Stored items
┄┄┄┄┄┄┄┄┄┄

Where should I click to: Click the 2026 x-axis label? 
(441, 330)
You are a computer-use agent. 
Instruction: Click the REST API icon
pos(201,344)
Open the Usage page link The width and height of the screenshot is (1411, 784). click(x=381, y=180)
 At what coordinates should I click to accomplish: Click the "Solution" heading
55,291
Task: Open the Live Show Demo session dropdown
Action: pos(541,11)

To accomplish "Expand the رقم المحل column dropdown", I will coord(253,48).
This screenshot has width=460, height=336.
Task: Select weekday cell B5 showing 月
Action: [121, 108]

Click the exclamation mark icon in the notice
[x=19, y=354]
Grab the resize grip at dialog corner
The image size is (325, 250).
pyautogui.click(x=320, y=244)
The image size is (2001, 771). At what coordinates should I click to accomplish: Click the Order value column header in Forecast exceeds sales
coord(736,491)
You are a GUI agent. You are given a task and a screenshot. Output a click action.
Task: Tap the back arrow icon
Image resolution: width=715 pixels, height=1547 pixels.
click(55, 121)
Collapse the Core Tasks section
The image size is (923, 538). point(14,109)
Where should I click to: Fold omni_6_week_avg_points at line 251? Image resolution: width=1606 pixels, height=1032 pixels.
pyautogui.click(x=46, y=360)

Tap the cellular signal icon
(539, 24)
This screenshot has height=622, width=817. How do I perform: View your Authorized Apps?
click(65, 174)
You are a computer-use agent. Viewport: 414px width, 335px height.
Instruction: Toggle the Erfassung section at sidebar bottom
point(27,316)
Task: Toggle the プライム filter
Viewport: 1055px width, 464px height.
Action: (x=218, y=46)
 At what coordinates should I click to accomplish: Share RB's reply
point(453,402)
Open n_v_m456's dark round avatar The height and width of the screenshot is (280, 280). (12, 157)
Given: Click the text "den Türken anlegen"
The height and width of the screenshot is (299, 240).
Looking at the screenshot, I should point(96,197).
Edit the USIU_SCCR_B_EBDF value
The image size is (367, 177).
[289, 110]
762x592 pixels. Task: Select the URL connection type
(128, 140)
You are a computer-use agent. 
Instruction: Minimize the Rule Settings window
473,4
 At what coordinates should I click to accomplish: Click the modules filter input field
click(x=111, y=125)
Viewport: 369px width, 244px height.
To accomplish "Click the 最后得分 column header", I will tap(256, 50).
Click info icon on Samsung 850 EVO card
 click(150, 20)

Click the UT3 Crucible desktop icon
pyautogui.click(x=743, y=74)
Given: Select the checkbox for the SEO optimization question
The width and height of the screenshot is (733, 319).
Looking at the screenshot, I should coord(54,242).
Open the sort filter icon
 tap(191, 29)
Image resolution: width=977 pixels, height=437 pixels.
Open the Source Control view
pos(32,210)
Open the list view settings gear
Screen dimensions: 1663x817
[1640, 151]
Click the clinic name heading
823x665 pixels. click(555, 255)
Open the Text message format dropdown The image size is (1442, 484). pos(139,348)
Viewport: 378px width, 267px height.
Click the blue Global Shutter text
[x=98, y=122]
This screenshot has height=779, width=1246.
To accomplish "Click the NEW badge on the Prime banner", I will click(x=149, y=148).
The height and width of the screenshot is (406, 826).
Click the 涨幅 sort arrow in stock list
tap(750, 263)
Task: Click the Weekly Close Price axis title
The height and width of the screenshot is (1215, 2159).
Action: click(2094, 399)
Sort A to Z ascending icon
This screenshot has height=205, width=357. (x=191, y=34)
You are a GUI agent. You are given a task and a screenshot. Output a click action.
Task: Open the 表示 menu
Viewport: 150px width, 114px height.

┄┄┄┄┄┄┄┄┄┄

WHAT TO WORK ON
Update the stretch from the line containing "Viewport: 369px width, 244px height." through the line containing "tap(750, 263)" by replacing "Viewport" with "Screen size" and leaving everything else as is. Give only those lines.

RESPONSE TO THE EXERCISE
Screen size: 369px width, 244px height.
To accomplish "Click the 最后得分 column header", I will tap(256, 50).
Click info icon on Samsung 850 EVO card
 click(150, 20)

Click the UT3 Crucible desktop icon
pyautogui.click(x=743, y=74)
Given: Select the checkbox for the SEO optimization question
The width and height of the screenshot is (733, 319).
Looking at the screenshot, I should coord(54,242).
Open the sort filter icon
 tap(191, 29)
Image resolution: width=977 pixels, height=437 pixels.
Open the Source Control view
pos(32,210)
Open the list view settings gear
Screen dimensions: 1663x817
[1640, 151]
Click the clinic name heading
823x665 pixels. click(555, 255)
Open the Text message format dropdown The image size is (1442, 484). pos(139,348)
Screen size: 378px width, 267px height.
Click the blue Global Shutter text
[x=98, y=122]
This screenshot has height=779, width=1246.
To accomplish "Click the NEW badge on the Prime banner", I will click(x=149, y=148).
The height and width of the screenshot is (406, 826).
Click the 涨幅 sort arrow in stock list
tap(750, 263)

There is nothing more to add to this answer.